+++ EXTRACT

# Columbia Superb Model 812



## New Mexico Brant (Nov 8, 2019)

Here is a Columbia badged model 812 I bought on my trip to New England this past Monday or Tuesday.  Does anyone know the date range this bike was made?  Thank you for any help.


----------



## stezell (Nov 8, 2019)

New Mexico Brant said:


> Here is a Columbia badged model 812 I bought on my trip to New England this past Monday or Tuesday.  Does anyone know the date range this bike was made?  Thank you for any help.  View attachment 1092382
> View attachment 1092386
> 
> View attachment 1092384
> ...



Nice finds as usual Brant.


----------



## bikejunk (Nov 8, 2019)

Teens ish


----------



## manuel rivera (Nov 8, 2019)

1910- 12?  Real Nice.


----------



## MrColumbia (Nov 9, 2019)

Model 812 is 1908 Mens chain.


----------



## szathmarig (Nov 13, 2019)

If it has a porthole on the bottom bracket, and because it has Westfield MFG instead of Pope MFG badge, it puts it around 1915


----------



## szathmarig (Nov 13, 2019)

++++++
+++ RECORDED INFORMATION

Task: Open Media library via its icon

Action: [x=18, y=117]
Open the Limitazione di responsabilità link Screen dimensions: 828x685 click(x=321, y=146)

++++++

→ WHAT YOU NEED TO DO:
**1.** In the Columbia Model 812 thread, which badge does szathmarig say the bike has in place of a Pope MFG badge?
**2.** Write the next part of the Columbia Model 812 thread, starting after its final line.

→ RESPONSES TO THE EXERCISE:
**1.** A Westfield MFG badge.

**2.**
Pope MFG, went through bankruptcy in 1915, and was reorganized as Westfield MFG. The porthole bottom bracket was dropped around the same time.


----------



## Hobo Bill (Nov 15, 2019)

Kind of curious ...eye had columbia model 504 which i thought was a 1915.....a model 812 would be a 1918.....just tinkin'


----------



## szathmarig (Nov 15, 2019)

I'm not an expert, but I would think a shaft drive would be earlier than 1915


----------



## lgrinnings (Nov 15, 2019)

szathmarig said:


> I'm not an expert, but I would think a shaft drive would be earlier than 1915




Columbia built chainless bicycles through 1920 I believe.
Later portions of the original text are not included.